Omar Pedrini
Pane Burro E Medicine 2006 - Rock, Pop

Pane Burro E Medicine

Pedrini, pur standomi da sempre picarescamente simpatico per quello spocchiosissimo modo tutto italiano di sentirsi profeti del rock e salmonieri di una religione straniera, mi ha sempre fatto cagare. I Timoria non li ho mai ascoltati granchè, a parte quei singoloni famosi come “Senza Vento”, che va be’ piano piano impari le parole e poi le canti in macchina in stato di ebbrezza (salvo poi negare tutto il giorno dopo, da snob). Da quando ha iniziato a fare il solista, poi, non l’ho mai capito nè ascoltato e il suo nuovo taglio di capelli da fighetto mi era sembrato decisamente troppo. E poi steccava in continuazione, checcazzo.

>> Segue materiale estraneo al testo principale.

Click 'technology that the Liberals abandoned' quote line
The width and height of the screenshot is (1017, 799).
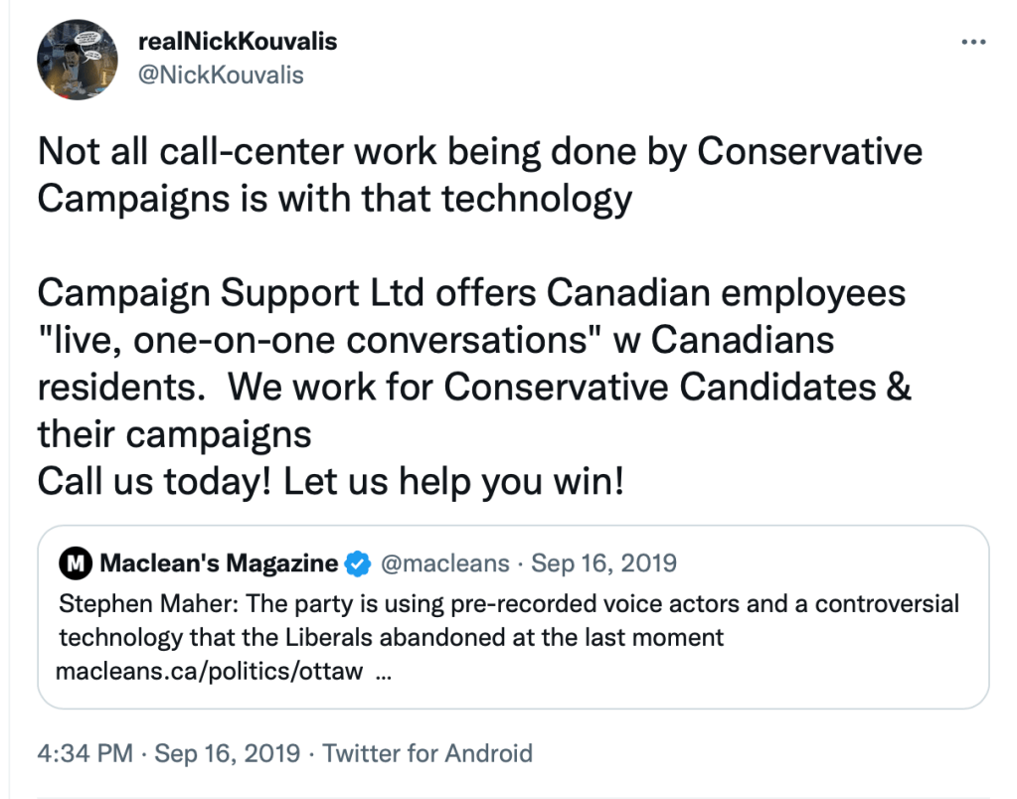coord(392,637)
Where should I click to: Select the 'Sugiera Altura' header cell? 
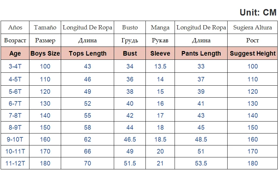pos(253,27)
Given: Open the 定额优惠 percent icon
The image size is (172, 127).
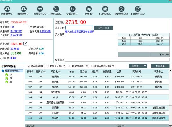Looking at the screenshot, I should tap(72, 9).

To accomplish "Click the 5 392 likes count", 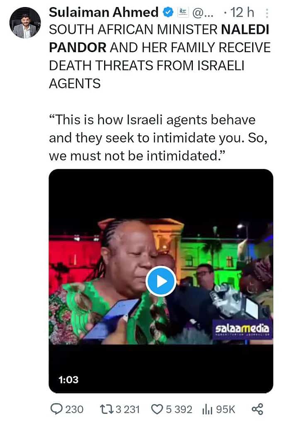I will point(179,409).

Sarà che, pur avendolo amato, non capisco il rock italiano. Sarà che mi sembra ormai un genere totalmente da sfigati, da rocker da pub il venerdi sera. Sarà che mi incazzo perchè è provinciale più della tarantella. Sarà che c’ho la puzza di Pelù sotto il naso. O sarà che mediamente i dischi di rock italiano, a parte qualche felice esempio, sono alla luce della Storia infinitamente insulsi?

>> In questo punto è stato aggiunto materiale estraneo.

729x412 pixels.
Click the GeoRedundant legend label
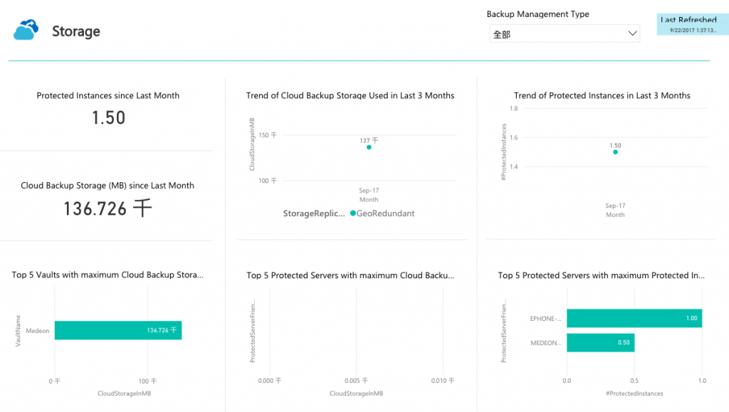pos(385,213)
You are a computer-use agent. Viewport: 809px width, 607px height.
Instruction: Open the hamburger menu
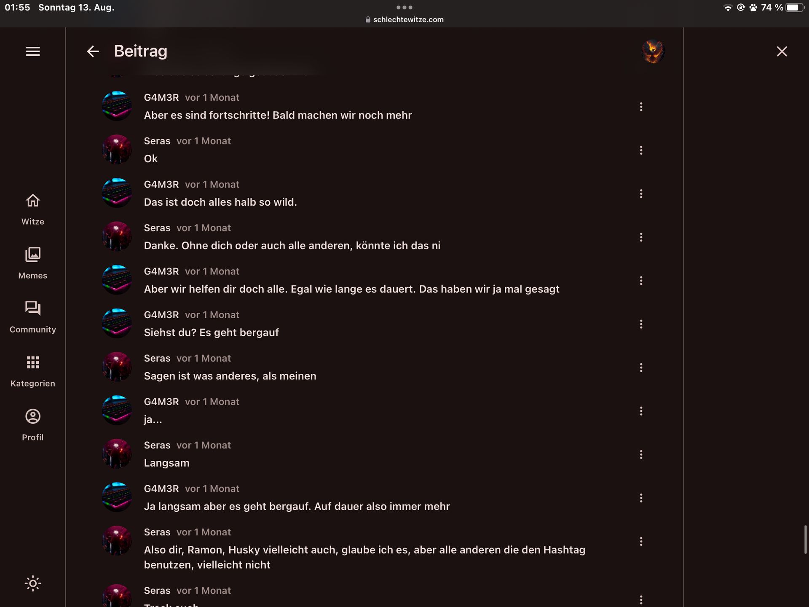click(x=33, y=51)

E’ sempre stato un gioco di compromessi. Quando i gruppi navigavano underground, lo Spirito teneva. L’attitudine era giusta, gli occhi strafatti con un senso di pioneristico in quelle pupille. Insomma, era rock’n’roll, roba buona ce n’è stata. “17Re”, storico e seminale. I puri Diaframma, sempre in bilico fra Verginità, Poesia e ciofeche. I Not Moving. Il Santo Niente. La Milano di Afterhours e Ritmo Tribale. E questo solo per fare alcuni esempi. Poi, chissà perchè, entravano in gioco le nostre major, coi loro grandi impresari. Peccato che di musica ne capissero poco, o che fossero talmente viscidi da imporre ai loro gruppi di non cantare prima di 30 secondi (facciamo il totodiscografico: scoprite chi è). Erano gli anni Ottanta a cavallo con i Novanta, rampanti, eccetera eccetera. Quando le band ivi sbarcavano andavano in mona: l’ha scritto Fiz nell’Atto di Fede dell’Indie-Rock, io lo appoggio. E non è revisionisimo: è un dato di fatto, di Qualità, di fattura dei dischi. Come se, più che di pressioni in senso stretto, si trattasse di pressione psicologica. L’ansia del precariato: ciò che ti porta a rassicurare il tuo capo anche se il tuo capo ti vorrebbe invece propositivo e Vivo.

Ecco. Pedrini è un uomo che sta cercando la sua strada senza capire in che direzione stia girato. Vive di credibilità di rendita, e soffre di pensionamento creativo anticipato. Non riuscendo più a convincere nessuno dal punto di vista compositivo, non ha nient’altro che tentare di convincere i discografici. E allora li adula per essere adulato. Smerdandosi. Inanellando una serie di canzoni che sono una ciofeca dopo l’altra. Un vademecum di come non bisogna fare pop e non bisogna fare rock. La guida al chitarrista preimpostato. La bibbia apocrifa dell’arrangiamento melenso. Insomma, esattamente l’inspiegabile curriculum professionale che porta le nuove promesse a bramare la popolarità cantando dei veri e propri obrobri sul Palco di Sanremo. La differenza con Pedrini è che Pedrini il successo – e un culto - l’ha già avuto, e non deve conquistarlo a tutti i costi. Semplicemente, vuole mantenerlo. E non sapendo dove sbattere la testa, butta in gioco le sue tragiche esperienze esistenziali senza nemmeno avere un briciolo di talento poetico per farci compatire la sua violentissima (e vinta) lotta per la vita. Non infila una che sia una canzone ben scritta. Ed è triste dirlo ma probabilmente punterà a competere con Denny di Radio Italia per racimolare qualche posizione in chart. Io non so cosa sia accaduto laggiù, forse è l’età che avanza o il vecchio che incalza e non regge più. Sono allibito. Pedrini è riuscito a fare peggio di Antonello al Sanremo 2005. Elenoire, ti prego, fai qualcosa.